Results: This trial confirmed the safety and tolerability of PXT3003. The highest dose (HD) showed consistent evidence of improvement beyond stabilization. CMTNS and ONLS, with a significant improvement of respectively of 8% (0.4% - 16.2%) and 12.1% (2% - 23.2%) in the HD group versus the pool of all other groups, appear to be the most sensitive clinical endpoints to treatment despite their quasi-stability over one year under Placebo. Patients who did not deteriorate over one year were significantly more frequent in the HD group.

Conclusions: These results confirm that PXT3003 deserves further investigation in adults and could greatly benefit CMT1A-diagnosed children, usually less affected than adults.

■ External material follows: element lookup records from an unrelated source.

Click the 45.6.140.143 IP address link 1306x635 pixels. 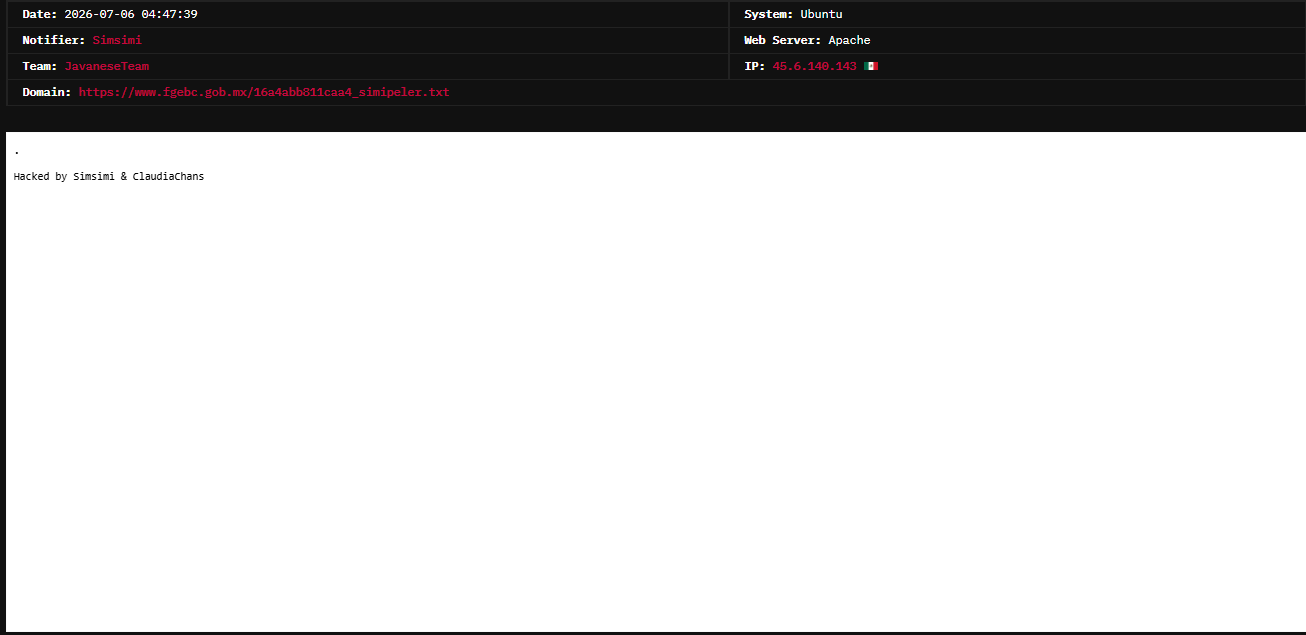(814, 66)
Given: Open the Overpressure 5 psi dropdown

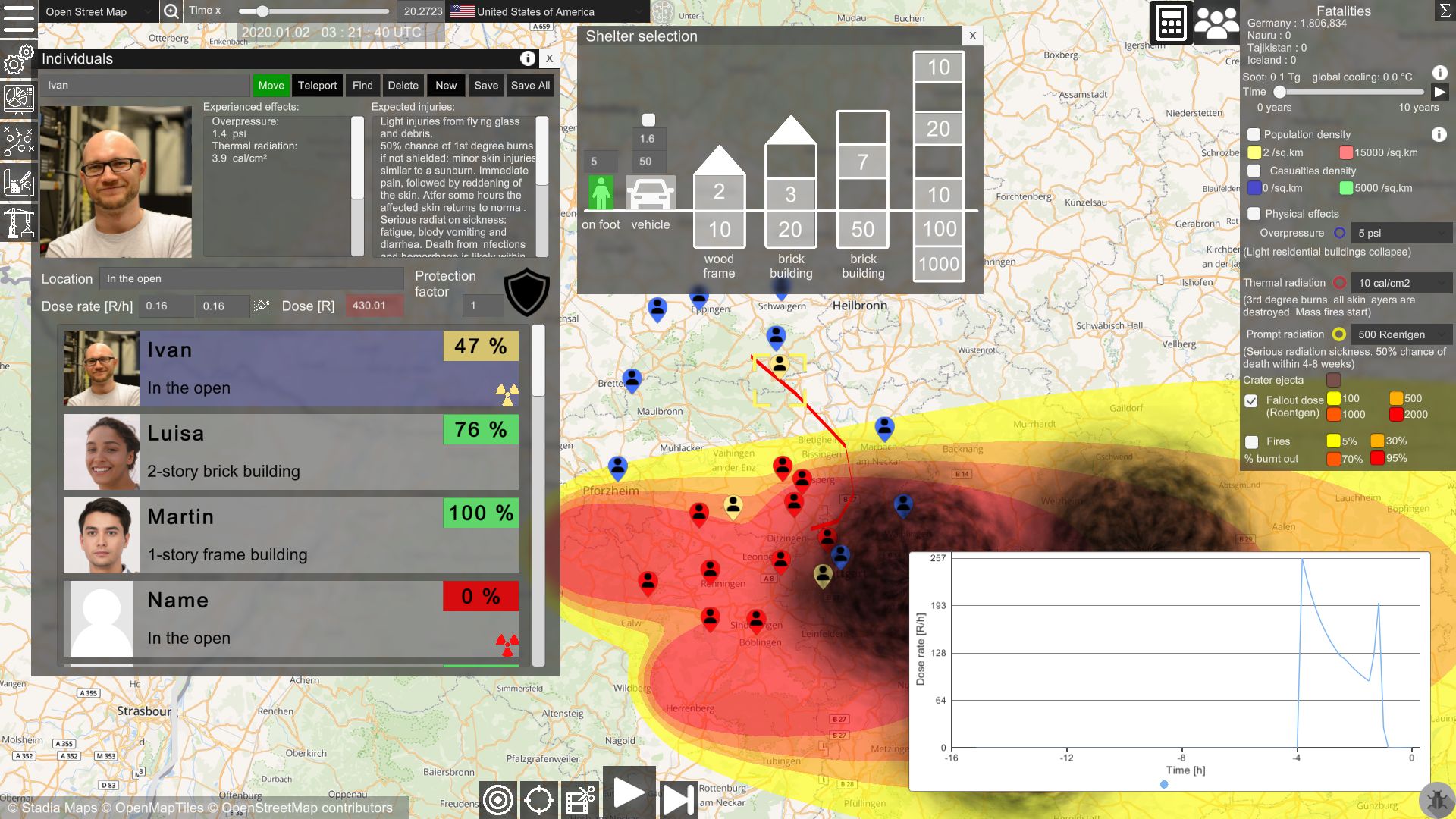Looking at the screenshot, I should coord(1401,233).
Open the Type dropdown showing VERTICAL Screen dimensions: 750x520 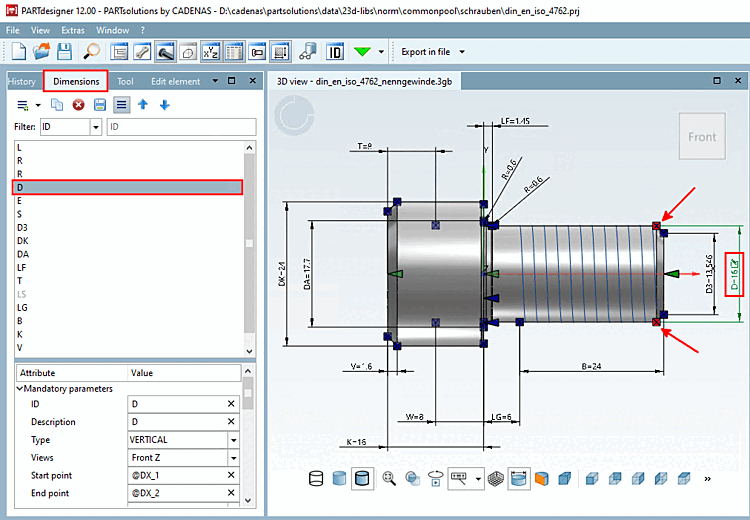[x=233, y=439]
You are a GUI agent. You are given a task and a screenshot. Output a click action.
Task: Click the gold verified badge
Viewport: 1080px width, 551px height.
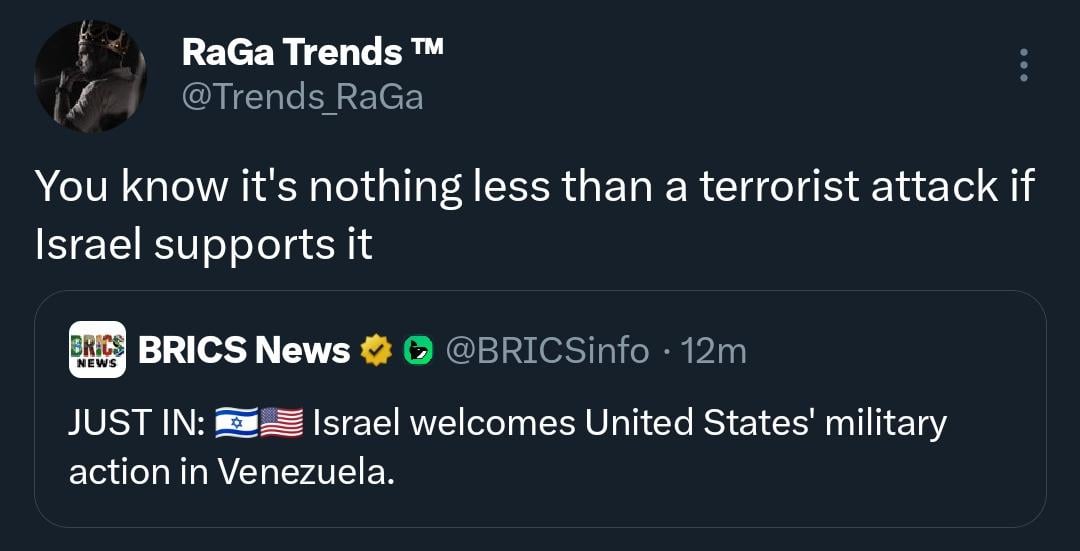click(376, 351)
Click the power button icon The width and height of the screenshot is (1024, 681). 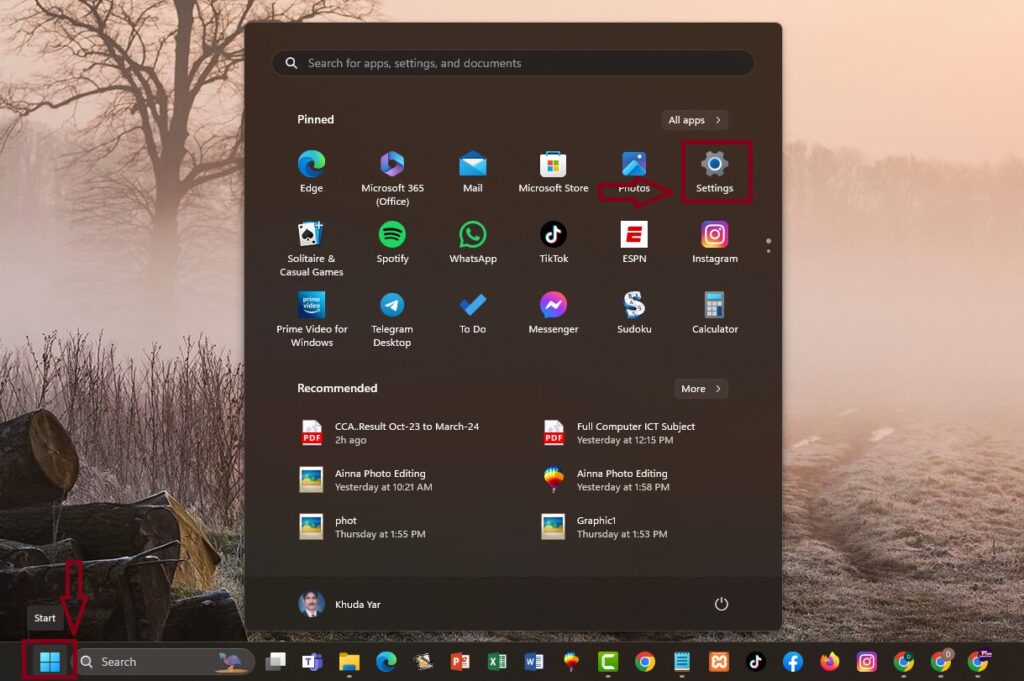coord(721,604)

Trial registration: EudraCT Number: 2010-023097-40. ClinicalTrials.gov Identifier: NCT01401257. The Committee for Orphan Medicinal Products issued in February 2014 a positive opinion on the application for orphan designation for PXT3003 (EMA/OD/193/13).

Figures

Figure 1
Figure 1
Diagram of the study design. The number of CMT1A patients randomised to each group and reasons for withdrawal are indicated.
Figure 2
Figure 2
Summary of the efficacy analysis, active doses versus Placebo. Least squares mean percentages of relative improvement after 12 months along with 90% CI in all efficacy outcomes after 12 months for LD, ID and HD groups versus Placebo (obtained from Table 3). These estimates and CI were assessed by the ANCOVA efficacy analysis and sorted from highest to lowest value. A negative value of improvement means that the outcome was deteriorated after 12 months. Sample sizes: Placebo (n = 19), LD (n = 21), ID (n = 21), HD (n = 19). The two main efficacy outcomes, CMTNS and ONLS, are indicated with red bold characters. *P < 0.05.
Figure 3
Figure 3
Summary of the efficacy analysis, HD versus PLI. Least squares mean percentages of relative improvement after 12 months with 90% CI in all efficacy outcomes after 12 months for HD versus PLI (obtained from Table 4), assessed by the ANCOVA efficacy analysis and sorted from highest to lowest value. Sample sizes: PLI (n = 61), HD (n = 19). The two main efficacy outcomes, CMTNS and ONLS, are indicated with red bold characters. *P < 0.05.
Figure 4
Figure 4
Response to PXT3003 on clinical scales (Full Analysis Set,n= 80). Mean % (s.e.m.) of improvement from baseline per group at 12 months for CMTNS (a) and ONLS (b). Sample sizes: Placebo (n = 19), LD (n = 21), ID (n = 21), HD (n = 19).
Figure 5
Figure 5
Pooled analysis. Mean change from baseline after 12 months (s.e.m.) of (a) CMTNS and (b) ONLS for single studies and pooled Placebo and ascorbic acid (AA) groups obtained from our study in addition to the French (Micallef et al. [16]) and Italian/UK (Pareyson et al. [17]) Phase 2 trials. For ONLS in Pareyson, values at 24 months were used, as values at 12 months were not available. Estimates of change at 12 months in previous trials were extracted from publications. *P < 0.05, t-test.